En Francia y en Italia son muy habituales. En España, poco a poco, comienzan a instaurarse. Y aquí, en Aragón, son pocos quienes todavía lo practican. Se trata del agroturismo, una modalidad que pone en contacto a los productores agroalimentarios con potenciales visitantes interesados en su trabajo y sus productos.
Elaborar foie a la par que se descubre cómo es una granja de patos. Vendimiar a modo de aficionado y tratar de convertir esa uva en vino. Embotar diferentes vegetales y llevarse a casa el fruto de nuestro trabajo. ‘Cazar’ trufas guiados por un truficultor y sus adiestrados perros. O, simplemente, pasear entre unos cerezos en flor.

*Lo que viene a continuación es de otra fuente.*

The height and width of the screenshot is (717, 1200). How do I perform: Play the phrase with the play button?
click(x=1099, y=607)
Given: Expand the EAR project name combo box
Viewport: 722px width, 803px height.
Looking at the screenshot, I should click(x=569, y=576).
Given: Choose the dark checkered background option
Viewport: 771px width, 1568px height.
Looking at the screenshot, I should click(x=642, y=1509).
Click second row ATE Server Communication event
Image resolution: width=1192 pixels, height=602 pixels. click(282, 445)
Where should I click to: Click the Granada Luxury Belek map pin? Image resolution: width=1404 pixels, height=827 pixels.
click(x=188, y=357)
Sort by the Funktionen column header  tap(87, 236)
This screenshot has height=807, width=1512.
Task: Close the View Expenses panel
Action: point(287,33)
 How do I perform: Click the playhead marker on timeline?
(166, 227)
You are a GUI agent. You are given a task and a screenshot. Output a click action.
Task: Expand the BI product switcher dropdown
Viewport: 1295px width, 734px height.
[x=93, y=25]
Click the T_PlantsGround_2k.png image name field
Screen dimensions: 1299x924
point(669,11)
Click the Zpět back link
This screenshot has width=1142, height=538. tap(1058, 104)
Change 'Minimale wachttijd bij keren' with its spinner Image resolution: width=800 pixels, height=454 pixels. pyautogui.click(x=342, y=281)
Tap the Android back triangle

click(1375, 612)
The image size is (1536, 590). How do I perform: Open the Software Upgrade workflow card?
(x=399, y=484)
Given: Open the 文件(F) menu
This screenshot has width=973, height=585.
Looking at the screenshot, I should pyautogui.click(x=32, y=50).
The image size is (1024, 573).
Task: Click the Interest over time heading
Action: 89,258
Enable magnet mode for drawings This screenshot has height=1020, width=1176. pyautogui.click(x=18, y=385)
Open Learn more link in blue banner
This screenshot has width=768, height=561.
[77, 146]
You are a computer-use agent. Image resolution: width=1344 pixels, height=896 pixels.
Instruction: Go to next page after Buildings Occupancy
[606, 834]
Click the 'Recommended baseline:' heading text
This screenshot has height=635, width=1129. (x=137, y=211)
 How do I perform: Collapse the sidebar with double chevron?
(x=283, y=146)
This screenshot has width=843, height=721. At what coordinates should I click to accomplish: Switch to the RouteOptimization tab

Comenzó el más industrializado mundo del vino y hoy son pocas las bodegas que pueden permitirse obviar el enoturismo. Que no solamente es una nueva fuente de ingresos, sino que vincula emocionalmente al visitante con la casa.
Pues las agroexperiencias, que comienzan a implantarse tímidamente entre nosotros, poseen evidentes efectos positivos. De entrada, estrechan los lazos entre los rurales productores y los urbanitas consumidores, aportándoles una visión más global de su trabajo. Quien haya visto recoger fresas, valora de inmediato su precio. Y explica, sobre el terreno, la temporalidad de los diferentes productos de la tierra. Que ahora comienzan tímidamente a aparecer los tomates y que deberemos esperar a la próxima primavera para disfrutar de los espárragos verdes.
La pandemia, los confinamientos, han logrado que la ciudadanía se reencuentre con su entorno más próximo. Que se interese antes por el Moncayo que por Cancún. Por ver fermentar unas olivas en Caspe en lugar de una reinventada danza del vientre en un convencional hotel lejano.
No es, por supuesto, un turismo de masas, pero sí sostenible y vinculado al entorno rural, creador de afectos y sentimientos, amplificador de las potencialidades del territorio. Los mimbres están, las ganas y el interés de muchos productores, también. Tan solo falta trenzarlos, ahora que va siendo tiempo de ajos.